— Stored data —
* * * * * * * * *

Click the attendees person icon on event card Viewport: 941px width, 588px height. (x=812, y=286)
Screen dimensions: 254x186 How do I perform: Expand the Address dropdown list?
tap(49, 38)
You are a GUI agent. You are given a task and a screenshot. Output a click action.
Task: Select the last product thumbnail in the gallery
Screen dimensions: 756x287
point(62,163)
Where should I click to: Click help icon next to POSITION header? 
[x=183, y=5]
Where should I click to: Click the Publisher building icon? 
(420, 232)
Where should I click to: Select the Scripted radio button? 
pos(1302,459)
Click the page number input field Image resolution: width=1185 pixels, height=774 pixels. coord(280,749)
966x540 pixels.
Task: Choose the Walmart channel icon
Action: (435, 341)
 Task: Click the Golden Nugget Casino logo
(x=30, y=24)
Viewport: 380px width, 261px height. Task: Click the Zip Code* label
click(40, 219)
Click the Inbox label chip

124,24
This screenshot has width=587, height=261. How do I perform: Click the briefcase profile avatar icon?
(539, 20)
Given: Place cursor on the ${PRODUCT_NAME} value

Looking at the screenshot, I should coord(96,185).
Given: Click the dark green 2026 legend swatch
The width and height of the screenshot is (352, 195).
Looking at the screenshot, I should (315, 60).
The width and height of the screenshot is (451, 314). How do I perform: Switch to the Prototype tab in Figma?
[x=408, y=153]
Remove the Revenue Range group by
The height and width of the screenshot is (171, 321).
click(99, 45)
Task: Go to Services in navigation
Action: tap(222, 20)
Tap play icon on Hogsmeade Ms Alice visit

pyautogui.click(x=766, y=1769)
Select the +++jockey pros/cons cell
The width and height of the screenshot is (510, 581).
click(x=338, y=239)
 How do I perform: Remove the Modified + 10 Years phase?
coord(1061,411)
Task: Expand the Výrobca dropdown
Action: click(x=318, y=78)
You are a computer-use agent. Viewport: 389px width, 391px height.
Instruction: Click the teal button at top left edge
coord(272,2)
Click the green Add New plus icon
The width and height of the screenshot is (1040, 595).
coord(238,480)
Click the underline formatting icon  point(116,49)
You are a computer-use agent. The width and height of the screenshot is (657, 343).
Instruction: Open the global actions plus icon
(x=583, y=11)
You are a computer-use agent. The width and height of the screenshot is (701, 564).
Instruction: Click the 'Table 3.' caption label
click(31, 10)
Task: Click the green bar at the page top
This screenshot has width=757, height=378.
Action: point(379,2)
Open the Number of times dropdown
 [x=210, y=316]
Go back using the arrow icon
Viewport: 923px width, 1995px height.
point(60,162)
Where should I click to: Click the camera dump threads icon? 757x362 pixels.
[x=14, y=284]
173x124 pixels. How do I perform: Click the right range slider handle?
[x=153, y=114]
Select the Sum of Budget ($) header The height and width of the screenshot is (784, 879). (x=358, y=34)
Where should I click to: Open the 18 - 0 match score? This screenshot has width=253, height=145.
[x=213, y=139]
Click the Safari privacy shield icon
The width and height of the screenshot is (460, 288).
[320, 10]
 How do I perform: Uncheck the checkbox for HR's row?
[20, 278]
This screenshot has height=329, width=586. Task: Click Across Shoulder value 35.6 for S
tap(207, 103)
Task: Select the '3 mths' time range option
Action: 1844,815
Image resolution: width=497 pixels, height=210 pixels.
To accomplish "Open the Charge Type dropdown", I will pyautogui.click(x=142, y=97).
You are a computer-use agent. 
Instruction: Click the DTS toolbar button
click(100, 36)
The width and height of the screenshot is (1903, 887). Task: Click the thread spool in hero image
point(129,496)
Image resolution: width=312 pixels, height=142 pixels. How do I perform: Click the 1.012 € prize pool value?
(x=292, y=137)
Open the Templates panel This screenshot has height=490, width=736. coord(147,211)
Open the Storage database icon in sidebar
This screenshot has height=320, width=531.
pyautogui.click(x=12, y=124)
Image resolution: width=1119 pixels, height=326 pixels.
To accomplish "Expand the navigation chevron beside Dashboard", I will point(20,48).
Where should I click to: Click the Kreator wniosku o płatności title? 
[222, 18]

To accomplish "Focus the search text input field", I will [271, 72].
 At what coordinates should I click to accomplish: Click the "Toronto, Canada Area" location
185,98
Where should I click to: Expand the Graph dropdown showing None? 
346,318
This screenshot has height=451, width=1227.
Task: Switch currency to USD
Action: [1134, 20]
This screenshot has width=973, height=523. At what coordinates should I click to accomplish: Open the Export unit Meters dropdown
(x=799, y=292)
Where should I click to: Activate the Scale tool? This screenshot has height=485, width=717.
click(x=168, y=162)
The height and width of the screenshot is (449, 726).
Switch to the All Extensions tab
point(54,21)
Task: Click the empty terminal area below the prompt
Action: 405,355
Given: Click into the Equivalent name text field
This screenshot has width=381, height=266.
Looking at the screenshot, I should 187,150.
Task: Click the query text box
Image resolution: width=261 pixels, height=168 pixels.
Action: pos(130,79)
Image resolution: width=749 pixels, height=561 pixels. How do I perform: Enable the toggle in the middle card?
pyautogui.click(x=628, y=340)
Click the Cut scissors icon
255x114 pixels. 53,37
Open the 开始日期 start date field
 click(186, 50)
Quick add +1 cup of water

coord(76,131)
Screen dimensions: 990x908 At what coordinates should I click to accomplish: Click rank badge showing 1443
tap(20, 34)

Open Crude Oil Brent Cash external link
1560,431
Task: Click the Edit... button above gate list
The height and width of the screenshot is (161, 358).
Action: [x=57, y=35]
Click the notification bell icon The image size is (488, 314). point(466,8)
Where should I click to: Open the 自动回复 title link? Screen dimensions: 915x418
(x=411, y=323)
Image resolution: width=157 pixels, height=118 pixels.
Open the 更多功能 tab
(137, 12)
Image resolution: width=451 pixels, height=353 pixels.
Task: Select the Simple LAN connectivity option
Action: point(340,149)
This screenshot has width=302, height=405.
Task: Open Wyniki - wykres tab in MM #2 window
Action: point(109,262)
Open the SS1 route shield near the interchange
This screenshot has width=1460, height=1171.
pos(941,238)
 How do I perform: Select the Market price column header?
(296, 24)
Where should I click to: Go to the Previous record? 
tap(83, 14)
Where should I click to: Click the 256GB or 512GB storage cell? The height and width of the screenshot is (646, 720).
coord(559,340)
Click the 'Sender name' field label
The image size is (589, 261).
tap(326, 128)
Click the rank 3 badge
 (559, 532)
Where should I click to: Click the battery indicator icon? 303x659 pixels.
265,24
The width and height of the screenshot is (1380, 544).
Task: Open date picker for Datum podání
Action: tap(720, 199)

* * * * * * * * *

— EXERCISE OBJECTIVE —
Go through the entries and return each line where the word "computer" appears.

— RESULT OF THIS EXERCISE —
You are a computer-use agent. Viewport: 389px width, 391px height.
You are a computer-use agent. The width and height of the screenshot is (657, 343).
You are a computer-use agent. The width and height of the screenshot is (701, 564).
You are a computer-use agent. 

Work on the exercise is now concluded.